» Problem description
Among the entries, find the lines with the string "column" and copy them.

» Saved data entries
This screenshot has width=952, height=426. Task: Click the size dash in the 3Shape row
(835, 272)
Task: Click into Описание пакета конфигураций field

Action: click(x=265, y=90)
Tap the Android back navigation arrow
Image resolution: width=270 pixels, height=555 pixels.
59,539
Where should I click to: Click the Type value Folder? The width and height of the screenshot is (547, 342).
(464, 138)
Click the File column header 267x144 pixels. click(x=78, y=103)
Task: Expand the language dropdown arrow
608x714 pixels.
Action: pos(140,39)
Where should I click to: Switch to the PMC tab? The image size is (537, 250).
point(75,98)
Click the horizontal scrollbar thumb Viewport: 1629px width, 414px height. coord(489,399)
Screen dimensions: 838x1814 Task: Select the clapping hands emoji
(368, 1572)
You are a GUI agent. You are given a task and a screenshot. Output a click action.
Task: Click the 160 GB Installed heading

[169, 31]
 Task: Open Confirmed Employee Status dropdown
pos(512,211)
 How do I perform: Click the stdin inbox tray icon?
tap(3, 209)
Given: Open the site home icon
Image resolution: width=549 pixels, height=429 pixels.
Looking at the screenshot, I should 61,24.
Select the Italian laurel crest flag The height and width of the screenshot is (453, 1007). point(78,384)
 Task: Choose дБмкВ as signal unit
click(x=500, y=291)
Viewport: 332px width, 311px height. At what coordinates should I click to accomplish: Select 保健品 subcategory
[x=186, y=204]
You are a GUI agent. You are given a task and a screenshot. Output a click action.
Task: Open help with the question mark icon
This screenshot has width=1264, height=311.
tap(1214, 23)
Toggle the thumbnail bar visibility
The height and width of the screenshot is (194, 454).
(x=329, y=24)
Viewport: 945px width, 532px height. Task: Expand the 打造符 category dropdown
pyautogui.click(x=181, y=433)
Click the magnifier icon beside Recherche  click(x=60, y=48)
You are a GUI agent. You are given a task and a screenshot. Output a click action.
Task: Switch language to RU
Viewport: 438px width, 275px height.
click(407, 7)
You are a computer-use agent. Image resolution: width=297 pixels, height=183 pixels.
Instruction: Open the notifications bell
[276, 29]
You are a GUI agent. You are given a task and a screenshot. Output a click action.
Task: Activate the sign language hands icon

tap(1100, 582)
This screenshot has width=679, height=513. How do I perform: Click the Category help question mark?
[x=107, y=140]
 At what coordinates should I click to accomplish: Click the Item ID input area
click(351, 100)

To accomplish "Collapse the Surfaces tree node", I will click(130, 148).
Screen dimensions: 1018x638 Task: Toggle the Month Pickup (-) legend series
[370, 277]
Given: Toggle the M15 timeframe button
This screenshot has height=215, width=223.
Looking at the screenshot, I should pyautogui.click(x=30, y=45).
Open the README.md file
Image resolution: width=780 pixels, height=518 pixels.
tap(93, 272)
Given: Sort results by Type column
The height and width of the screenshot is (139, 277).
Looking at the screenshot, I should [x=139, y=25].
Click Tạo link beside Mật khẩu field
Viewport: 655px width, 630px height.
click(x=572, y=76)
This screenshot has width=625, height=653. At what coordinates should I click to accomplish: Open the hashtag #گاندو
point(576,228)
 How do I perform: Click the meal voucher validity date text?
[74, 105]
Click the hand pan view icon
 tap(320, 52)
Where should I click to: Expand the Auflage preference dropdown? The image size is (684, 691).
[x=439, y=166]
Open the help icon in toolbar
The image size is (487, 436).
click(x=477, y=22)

» Problem solution
Click the File column header 267x144 pixels. click(x=78, y=103)
Given: Sort results by Type column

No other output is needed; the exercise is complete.